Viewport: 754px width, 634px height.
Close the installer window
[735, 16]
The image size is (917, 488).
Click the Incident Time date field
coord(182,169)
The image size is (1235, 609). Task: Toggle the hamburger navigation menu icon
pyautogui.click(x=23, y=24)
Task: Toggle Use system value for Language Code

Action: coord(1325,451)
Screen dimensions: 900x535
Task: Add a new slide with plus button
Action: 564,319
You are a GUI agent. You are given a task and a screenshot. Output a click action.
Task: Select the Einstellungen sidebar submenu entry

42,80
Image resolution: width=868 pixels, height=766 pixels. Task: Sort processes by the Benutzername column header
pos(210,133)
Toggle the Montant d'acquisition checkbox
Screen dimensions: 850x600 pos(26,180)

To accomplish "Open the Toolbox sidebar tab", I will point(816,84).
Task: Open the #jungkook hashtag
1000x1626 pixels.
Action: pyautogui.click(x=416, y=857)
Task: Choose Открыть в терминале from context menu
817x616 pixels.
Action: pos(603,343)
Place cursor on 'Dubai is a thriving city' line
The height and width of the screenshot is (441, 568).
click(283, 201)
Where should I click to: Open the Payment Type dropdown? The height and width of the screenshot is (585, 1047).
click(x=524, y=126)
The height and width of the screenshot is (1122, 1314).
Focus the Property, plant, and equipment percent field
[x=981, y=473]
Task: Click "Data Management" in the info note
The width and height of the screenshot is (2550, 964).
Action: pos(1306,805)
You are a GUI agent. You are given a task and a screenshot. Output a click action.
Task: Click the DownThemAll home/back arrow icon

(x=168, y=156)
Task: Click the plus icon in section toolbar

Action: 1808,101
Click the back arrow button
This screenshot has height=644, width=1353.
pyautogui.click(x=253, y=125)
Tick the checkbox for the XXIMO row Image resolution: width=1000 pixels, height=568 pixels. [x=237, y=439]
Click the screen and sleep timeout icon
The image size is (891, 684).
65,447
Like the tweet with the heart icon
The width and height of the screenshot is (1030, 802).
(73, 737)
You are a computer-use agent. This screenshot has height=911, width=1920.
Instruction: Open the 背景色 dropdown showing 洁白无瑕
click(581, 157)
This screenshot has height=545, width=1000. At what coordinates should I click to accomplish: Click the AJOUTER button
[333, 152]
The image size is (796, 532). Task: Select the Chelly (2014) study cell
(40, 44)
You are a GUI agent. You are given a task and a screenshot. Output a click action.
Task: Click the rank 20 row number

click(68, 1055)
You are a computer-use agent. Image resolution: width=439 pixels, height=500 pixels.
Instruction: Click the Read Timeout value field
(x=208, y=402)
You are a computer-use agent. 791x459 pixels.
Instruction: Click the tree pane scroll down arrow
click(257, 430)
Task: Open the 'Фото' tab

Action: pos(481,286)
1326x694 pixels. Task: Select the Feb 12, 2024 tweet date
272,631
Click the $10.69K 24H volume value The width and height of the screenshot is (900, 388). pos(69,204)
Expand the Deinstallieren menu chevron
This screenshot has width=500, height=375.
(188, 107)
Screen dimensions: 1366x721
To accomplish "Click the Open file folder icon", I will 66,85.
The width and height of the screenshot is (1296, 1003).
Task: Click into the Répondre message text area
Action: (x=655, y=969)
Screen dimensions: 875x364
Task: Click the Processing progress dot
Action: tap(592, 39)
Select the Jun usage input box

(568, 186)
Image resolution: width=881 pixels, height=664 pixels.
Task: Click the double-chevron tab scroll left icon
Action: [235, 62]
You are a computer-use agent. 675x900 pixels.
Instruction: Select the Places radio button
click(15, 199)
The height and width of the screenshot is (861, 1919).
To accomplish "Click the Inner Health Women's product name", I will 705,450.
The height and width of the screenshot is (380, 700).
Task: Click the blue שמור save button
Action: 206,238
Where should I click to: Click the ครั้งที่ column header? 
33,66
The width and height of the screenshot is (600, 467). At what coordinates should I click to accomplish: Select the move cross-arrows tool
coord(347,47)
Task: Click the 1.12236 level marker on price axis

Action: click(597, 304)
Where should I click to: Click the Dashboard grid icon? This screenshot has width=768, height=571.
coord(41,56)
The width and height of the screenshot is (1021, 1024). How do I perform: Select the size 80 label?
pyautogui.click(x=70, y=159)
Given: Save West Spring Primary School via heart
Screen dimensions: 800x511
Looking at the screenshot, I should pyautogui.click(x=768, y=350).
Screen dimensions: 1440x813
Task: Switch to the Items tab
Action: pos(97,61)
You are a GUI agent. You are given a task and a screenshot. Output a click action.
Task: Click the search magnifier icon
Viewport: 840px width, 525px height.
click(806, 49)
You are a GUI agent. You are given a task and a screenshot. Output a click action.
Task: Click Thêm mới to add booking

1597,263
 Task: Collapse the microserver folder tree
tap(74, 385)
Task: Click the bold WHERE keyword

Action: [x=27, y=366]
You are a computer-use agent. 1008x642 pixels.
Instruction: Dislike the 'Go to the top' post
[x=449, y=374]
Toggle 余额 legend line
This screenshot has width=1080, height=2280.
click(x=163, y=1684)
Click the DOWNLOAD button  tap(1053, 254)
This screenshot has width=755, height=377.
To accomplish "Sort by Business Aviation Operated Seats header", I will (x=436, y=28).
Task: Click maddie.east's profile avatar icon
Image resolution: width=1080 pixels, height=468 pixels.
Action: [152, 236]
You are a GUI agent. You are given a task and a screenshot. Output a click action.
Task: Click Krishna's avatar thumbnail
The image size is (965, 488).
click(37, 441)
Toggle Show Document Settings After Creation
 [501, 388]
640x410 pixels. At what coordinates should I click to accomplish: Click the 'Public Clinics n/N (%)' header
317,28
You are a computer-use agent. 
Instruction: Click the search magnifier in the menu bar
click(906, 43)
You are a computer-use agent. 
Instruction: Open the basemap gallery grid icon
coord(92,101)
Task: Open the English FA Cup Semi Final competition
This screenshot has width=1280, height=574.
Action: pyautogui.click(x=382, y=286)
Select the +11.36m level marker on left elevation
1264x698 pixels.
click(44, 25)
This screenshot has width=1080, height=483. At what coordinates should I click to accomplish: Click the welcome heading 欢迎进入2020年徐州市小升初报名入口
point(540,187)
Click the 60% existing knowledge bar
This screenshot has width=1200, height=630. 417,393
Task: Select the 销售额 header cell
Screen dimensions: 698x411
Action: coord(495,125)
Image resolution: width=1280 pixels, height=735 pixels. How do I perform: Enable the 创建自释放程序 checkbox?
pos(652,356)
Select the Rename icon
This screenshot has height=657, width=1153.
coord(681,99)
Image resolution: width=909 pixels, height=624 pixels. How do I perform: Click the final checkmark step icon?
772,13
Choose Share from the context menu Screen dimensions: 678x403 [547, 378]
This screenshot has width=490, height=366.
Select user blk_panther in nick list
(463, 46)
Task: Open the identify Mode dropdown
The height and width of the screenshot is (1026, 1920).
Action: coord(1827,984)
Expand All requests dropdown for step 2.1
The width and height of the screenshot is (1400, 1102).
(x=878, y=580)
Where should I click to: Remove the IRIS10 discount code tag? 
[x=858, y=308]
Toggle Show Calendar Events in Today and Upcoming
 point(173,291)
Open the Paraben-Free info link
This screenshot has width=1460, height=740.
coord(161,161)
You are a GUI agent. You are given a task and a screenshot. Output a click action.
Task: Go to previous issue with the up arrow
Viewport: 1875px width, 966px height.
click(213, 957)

▶ EXERCISE BRIEF:
Copy out the lines above that hold the string "info".

▶ YOUR SOLUTION:
Task: Click "Data Management" in the info note
Open the Paraben-Free info link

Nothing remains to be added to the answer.